My origin story
My first musical memory came in pre-school. I was three years old. There was a piano in the hallway, and someone was playing it. Between activities, I wandered through the hall and found myself standing there, mouth open, totally enthralled. My tiny brain tingled with fascination and wonder. The music had power over me. I eventually begged my parents for piano lessons. And at six years old, these lessons were the beginning of my identity as a music maker.
But there were twists and turns in the journey: I struggled with sight-reading sheet music. Teachers would stress the importance of it over my ear, and I eventually quit piano.
My parents then enrolled me in a choir where I was exposed to four-part harmony and opera. But I only had so much of an appetite for the classical music of Western Europe. When it came to the academic canon of what constituted Music, I noticed a growing disconnect between me and the music I was learning as teachers the class on the Mozart/Bach/Beethoven path.
Other genres caught my ears: I took a year of jazz drum lessons, and started to teach myself folk guitar and gospel bass. I joined a gospel choir in college, and got re-acquainted with piano, trying my best to emulate various musical idols along the way.
But I was thankful for my institutionally-acquired skills: I was taught to count and clap, and introduced to solfège. Both skills, especially in conjunction, enabled me to follow the music I actually wanted to learn more closely. I also eventually came to see these fundamental listening skills–also known as beat awareness and relative pitch–had become the engine behind my becoming self-taught.I could predict what sounds would come from the frets and strings of a guitar before I played them. I could visualize the patterns in the drum grooves I wanted to replicate.
I still felt safer playing the music of others but upon discovering more “alternative” or “indie” music, especially a small band out of Oxford called Radiohead, and I was finally motivated to come out of my fearful shell. And so I started a band, and began making covers and tutorials on YouTube.
People got something out of my tutorials, and I was beginning to operate out of a place of deep conviction: “If I can do it, then so can others!”






YouTube: 2007

My channel grew steadily. I still remember when we crossed 9000 and I could finally post the Dragonball Z meme.

Couchsurfing and VOX
The channel opened doors I never could have imagined, from meeting my YouTube followers in places all over the world to private lessons via Skype (in pre-pandemic times!) and being interviewed and featured for my music analysis.
As my musical self was emerging, it slowly dawned on me that my YouTube audience was having a very different experience from my private students. Not everyone had a teacher to help them cultivate these skills I found so empowering. And for even a subset of those, some were certain they were incapable of developing them. To learn to hear, identify, understand, and interpret sound, to parse the wiggly air, and make sense of it would be the domain of the experts, surely not me! For these people, their relationship to music would only grow one guitar tab, one piano songbook at a time. I felt I was in a position to do something about that.
This became the crucial step of my own journey I focused the content of my series on, the step I believed everyone could take–to go from frustrated enjoyer of music and functional musician to active observer and fluent musician–that step deserved a series and a home on the web.
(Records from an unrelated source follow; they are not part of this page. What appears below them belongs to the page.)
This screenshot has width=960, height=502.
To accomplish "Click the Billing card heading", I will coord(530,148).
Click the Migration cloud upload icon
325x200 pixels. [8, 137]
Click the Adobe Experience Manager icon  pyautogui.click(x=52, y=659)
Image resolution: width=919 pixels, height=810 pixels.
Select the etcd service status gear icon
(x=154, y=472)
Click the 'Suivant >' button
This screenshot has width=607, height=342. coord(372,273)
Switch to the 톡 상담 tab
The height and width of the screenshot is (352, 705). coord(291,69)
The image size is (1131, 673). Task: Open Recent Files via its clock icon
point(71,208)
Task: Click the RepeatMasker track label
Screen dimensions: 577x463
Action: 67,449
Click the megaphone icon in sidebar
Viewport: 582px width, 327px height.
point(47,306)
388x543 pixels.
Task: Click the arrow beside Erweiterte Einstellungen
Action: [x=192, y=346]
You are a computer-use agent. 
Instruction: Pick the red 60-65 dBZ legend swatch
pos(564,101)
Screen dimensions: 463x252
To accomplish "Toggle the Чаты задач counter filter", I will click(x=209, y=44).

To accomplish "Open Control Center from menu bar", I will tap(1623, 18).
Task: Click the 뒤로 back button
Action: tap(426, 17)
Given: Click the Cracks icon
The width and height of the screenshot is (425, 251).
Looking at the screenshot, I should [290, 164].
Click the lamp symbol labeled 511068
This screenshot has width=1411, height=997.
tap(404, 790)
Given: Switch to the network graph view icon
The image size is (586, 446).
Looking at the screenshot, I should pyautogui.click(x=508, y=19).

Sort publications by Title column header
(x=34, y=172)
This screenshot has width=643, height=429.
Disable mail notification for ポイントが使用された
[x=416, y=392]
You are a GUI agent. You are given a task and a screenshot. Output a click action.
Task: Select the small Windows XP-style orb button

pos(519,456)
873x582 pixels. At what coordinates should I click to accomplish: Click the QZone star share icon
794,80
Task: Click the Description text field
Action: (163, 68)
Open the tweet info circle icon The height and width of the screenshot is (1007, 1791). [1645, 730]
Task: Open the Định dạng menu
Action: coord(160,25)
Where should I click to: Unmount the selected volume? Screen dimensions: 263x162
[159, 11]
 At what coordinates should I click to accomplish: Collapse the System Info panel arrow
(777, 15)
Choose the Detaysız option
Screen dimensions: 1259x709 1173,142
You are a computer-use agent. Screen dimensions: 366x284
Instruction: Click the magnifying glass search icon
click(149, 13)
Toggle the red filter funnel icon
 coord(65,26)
A place where people could address the acquisition of beat awareness and relative pitch, and what comes after. Without insisting on sight-reading, and enabling us to go beyond beyond single songs as a community.
The fundamental skills that sharpened every musical impulse I had weren’t mine to hoard, but to be shared. And standard notation, something I knew I wasn’t alone in struggling with, would never be an exclusionary obstacle.
In 2012, I began thinking about what it might look like to help people play by ear. Three years later, I announced it and got to work.
I wish I could say the rest of the journey was smooth. Once I had figured out my calling, or something like that, I just powered through and slew every obstacle in my path. It’s more like I limped past the finish line. It was difficult, isolating, and it nearly broke me. I saw all of my worst tendencies for perfectionism and avoidance come out. I lacked executive functioning. I wasn’t able to draw boundaries. I finally understood how much emotional labor it required to birth it one day when I read a book about food and I wept from simply reading the book’s acknowledgments section, where the author thanked his family, friends, and editor. I also strangely felt like I understood George R. R. Martin:

I couldn’t have done this on my own, though. I had so much help. I owe huge thanks to Kevin who volunteered with the Melody and Harmony Modules, my friend and developer named Josh who I bounced so many ideas off of at so many steps along the way, my patient and supportive wife who bore with me, and a community both IRL and online. It is absolutely insane that I got to this point. And now…
Now there is room for what comes next.
Today, I am proud to announce the launch of The WARRENMUSIC Series: Foundation Modules.